Record extracts
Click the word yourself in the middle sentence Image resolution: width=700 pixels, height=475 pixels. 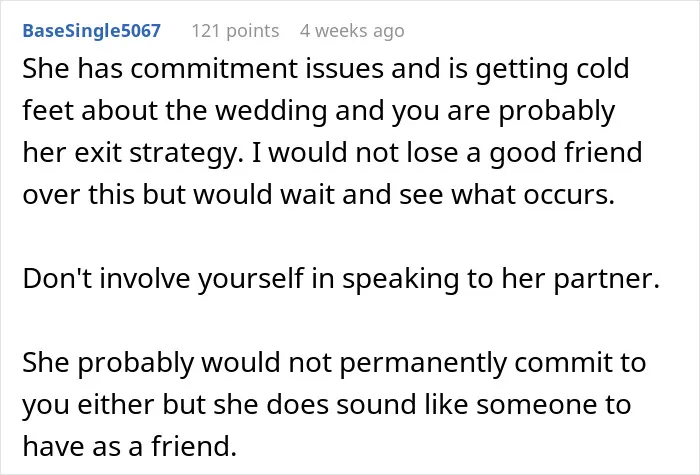point(251,279)
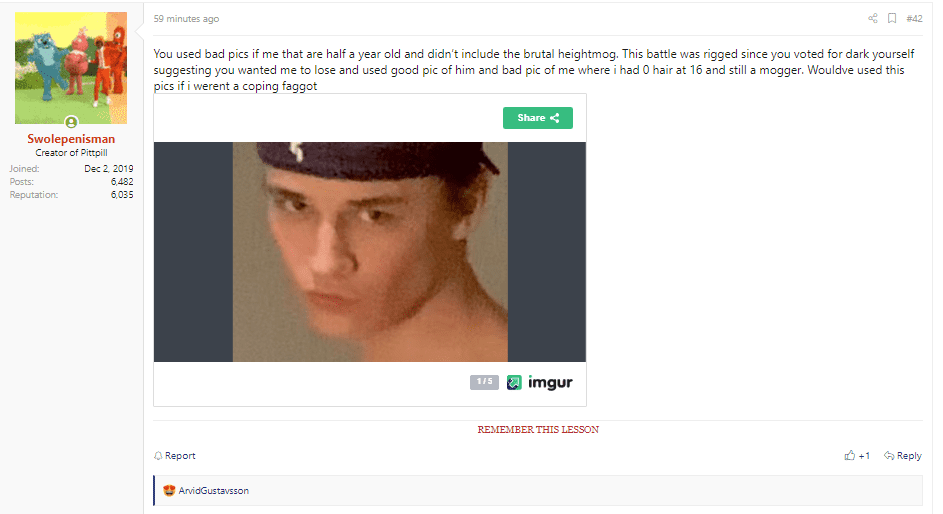Open Swolepenisman's profile via the username
Image resolution: width=943 pixels, height=514 pixels.
click(71, 139)
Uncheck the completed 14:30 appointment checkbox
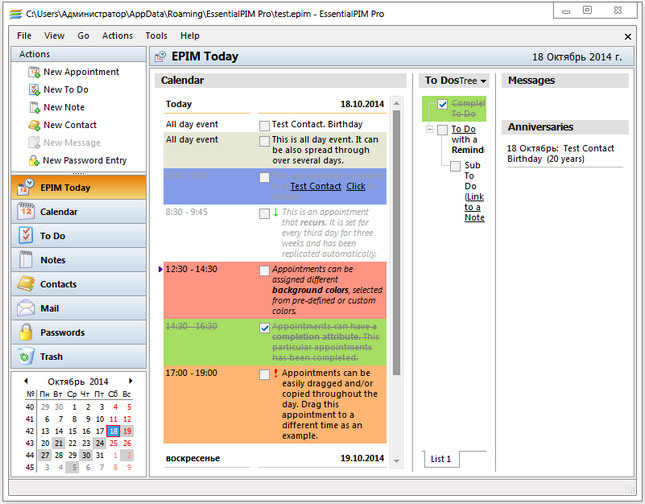The width and height of the screenshot is (645, 504). [x=264, y=327]
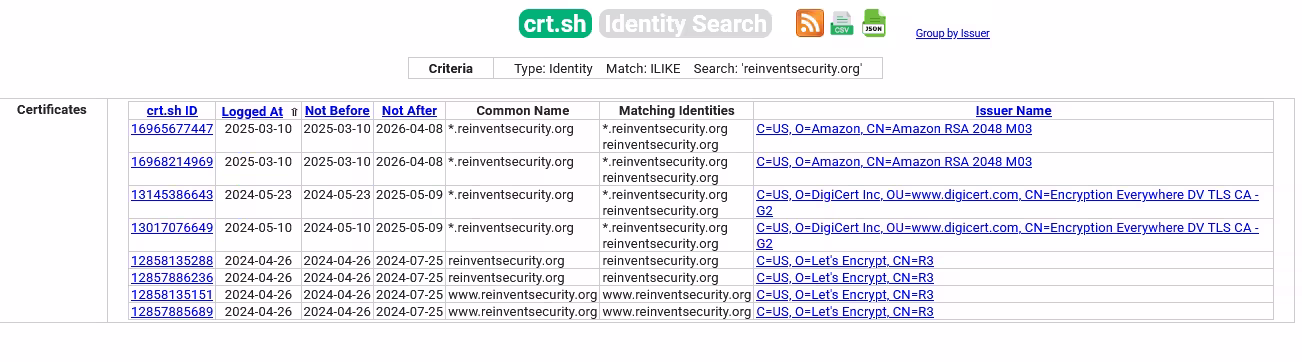Open certificate ID 12857885689
This screenshot has height=362, width=1302.
click(172, 312)
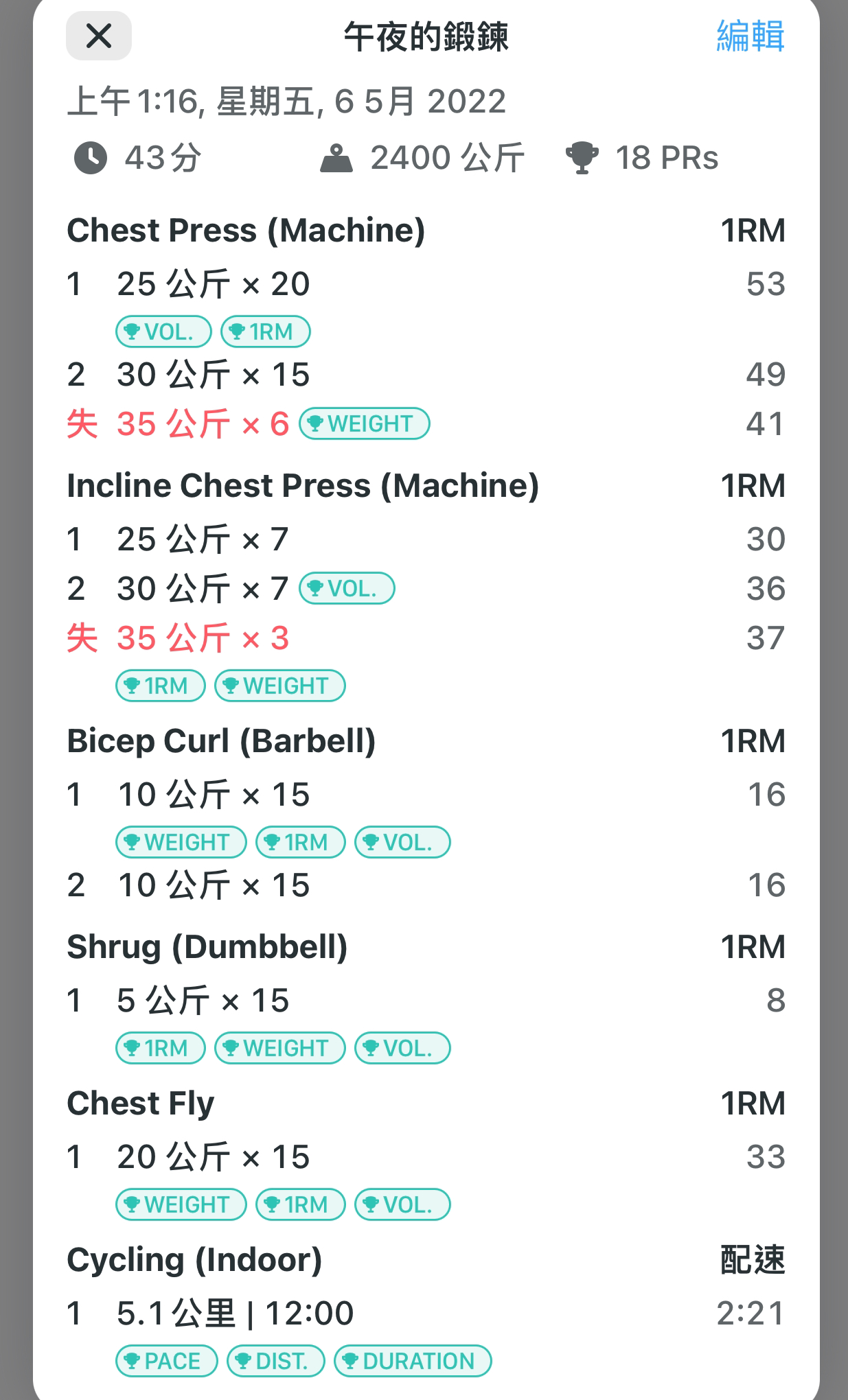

Work instruction
Your answer must reproduce exactly the lines from the line with "Uncheck the completed" through the end of the material, both ends included, with every picture dropped.

Task answer
Uncheck the completed 14:30 appointment checkbox
The width and height of the screenshot is (645, 504). [x=264, y=327]
Open certificate ID 12857885689
This screenshot has height=362, width=1302.
click(172, 312)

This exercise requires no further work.